Start of Exercise materials
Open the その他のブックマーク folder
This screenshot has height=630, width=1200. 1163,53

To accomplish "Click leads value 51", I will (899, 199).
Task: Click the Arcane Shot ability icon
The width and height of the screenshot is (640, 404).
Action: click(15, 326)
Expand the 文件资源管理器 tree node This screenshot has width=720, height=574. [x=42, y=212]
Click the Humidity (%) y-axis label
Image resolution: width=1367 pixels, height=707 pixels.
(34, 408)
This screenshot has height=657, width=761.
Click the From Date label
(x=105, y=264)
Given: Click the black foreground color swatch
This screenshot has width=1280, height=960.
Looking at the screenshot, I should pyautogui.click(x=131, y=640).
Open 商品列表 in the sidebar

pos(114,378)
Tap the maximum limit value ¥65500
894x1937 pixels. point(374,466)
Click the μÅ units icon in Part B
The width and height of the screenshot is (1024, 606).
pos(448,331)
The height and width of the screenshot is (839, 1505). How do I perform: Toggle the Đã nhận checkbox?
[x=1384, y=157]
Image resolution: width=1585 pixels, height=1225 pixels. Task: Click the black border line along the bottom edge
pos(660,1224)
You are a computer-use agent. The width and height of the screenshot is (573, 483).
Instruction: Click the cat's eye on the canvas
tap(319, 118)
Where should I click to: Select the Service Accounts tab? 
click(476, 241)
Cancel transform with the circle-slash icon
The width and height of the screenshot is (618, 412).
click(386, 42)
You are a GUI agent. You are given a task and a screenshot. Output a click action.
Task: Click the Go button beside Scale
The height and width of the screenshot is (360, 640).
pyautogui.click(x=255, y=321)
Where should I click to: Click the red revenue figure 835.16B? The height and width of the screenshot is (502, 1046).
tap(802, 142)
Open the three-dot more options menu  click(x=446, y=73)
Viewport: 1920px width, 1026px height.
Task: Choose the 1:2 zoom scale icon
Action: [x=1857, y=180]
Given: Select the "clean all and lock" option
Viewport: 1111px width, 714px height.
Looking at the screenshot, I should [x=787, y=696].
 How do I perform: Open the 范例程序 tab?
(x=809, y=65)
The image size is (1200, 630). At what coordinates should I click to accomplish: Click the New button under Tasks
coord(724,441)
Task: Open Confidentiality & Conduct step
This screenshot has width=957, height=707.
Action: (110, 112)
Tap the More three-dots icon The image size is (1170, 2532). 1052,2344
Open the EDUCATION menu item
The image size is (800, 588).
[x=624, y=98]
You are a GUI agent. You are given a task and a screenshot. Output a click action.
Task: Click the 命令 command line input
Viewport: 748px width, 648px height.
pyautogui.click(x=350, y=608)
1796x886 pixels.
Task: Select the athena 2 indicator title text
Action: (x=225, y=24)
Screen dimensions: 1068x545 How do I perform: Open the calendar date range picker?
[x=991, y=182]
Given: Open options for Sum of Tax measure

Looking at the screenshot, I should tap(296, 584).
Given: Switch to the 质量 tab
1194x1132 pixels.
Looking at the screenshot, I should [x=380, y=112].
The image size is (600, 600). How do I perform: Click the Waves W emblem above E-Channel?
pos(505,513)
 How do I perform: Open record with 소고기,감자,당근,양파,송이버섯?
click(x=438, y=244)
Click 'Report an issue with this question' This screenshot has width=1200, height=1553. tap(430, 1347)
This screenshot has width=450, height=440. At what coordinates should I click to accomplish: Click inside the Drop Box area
End of Exercise materials
* Work request *
This exercise needs each record retyped exactly as shown.

* Answer below *
Open the その他のブックマーク folder
This screenshot has height=630, width=1200. 1163,53

To accomplish "Click leads value 51", I will (899, 199).
Task: Click the Arcane Shot ability icon
The width and height of the screenshot is (640, 404).
Action: click(15, 326)
Expand the 文件资源管理器 tree node This screenshot has width=720, height=574. [x=42, y=212]
Click the Humidity (%) y-axis label
Image resolution: width=1367 pixels, height=707 pixels.
(34, 408)
This screenshot has height=657, width=761.
Click the From Date label
(x=105, y=264)
Given: Click the black foreground color swatch
This screenshot has width=1280, height=960.
Looking at the screenshot, I should pyautogui.click(x=131, y=640).
Open 商品列表 in the sidebar

pos(114,378)
Tap the maximum limit value ¥65500
894x1937 pixels. point(374,466)
Click the μÅ units icon in Part B
The width and height of the screenshot is (1024, 606).
pos(448,331)
The height and width of the screenshot is (839, 1505). How do I perform: Toggle the Đã nhận checkbox?
[x=1384, y=157]
Image resolution: width=1585 pixels, height=1225 pixels. Task: Click the black border line along the bottom edge
pos(660,1224)
You are a computer-use agent. The width and height of the screenshot is (573, 483).
Instruction: Click the cat's eye on the canvas
tap(319, 118)
Where should I click to: Select the Service Accounts tab? 
click(476, 241)
Cancel transform with the circle-slash icon
The width and height of the screenshot is (618, 412).
click(386, 42)
You are a GUI agent. You are given a task and a screenshot. Output a click action.
Task: Click the Go button beside Scale
The height and width of the screenshot is (360, 640).
pyautogui.click(x=255, y=321)
Where should I click to: Click the red revenue figure 835.16B? The height and width of the screenshot is (502, 1046).
tap(802, 142)
Open the three-dot more options menu  click(x=446, y=73)
Viewport: 1920px width, 1026px height.
Task: Choose the 1:2 zoom scale icon
Action: [x=1857, y=180]
Given: Select the "clean all and lock" option
Viewport: 1111px width, 714px height.
Looking at the screenshot, I should [x=787, y=696].
 How do I perform: Open the 范例程序 tab?
(x=809, y=65)
The image size is (1200, 630). At what coordinates should I click to accomplish: Click the New button under Tasks
coord(724,441)
Task: Open Confidentiality & Conduct step
This screenshot has width=957, height=707.
Action: (110, 112)
Tap the More three-dots icon The image size is (1170, 2532). 1052,2344
Open the EDUCATION menu item
The image size is (800, 588).
[x=624, y=98]
You are a GUI agent. You are given a task and a screenshot. Output a click action.
Task: Click the 命令 command line input
Viewport: 748px width, 648px height.
pyautogui.click(x=350, y=608)
1796x886 pixels.
Task: Select the athena 2 indicator title text
Action: (x=225, y=24)
Screen dimensions: 1068x545 How do I perform: Open the calendar date range picker?
[x=991, y=182]
Given: Open options for Sum of Tax measure

Looking at the screenshot, I should tap(296, 584).
Given: Switch to the 质量 tab
1194x1132 pixels.
Looking at the screenshot, I should [x=380, y=112].
The image size is (600, 600). How do I perform: Click the Waves W emblem above E-Channel?
pos(505,513)
 How do I perform: Open record with 소고기,감자,당근,양파,송이버섯?
click(x=438, y=244)
Click 'Report an issue with this question' This screenshot has width=1200, height=1553. tap(430, 1347)
This screenshot has width=450, height=440. At what coordinates should I click to accomplish: Click inside the Drop Box area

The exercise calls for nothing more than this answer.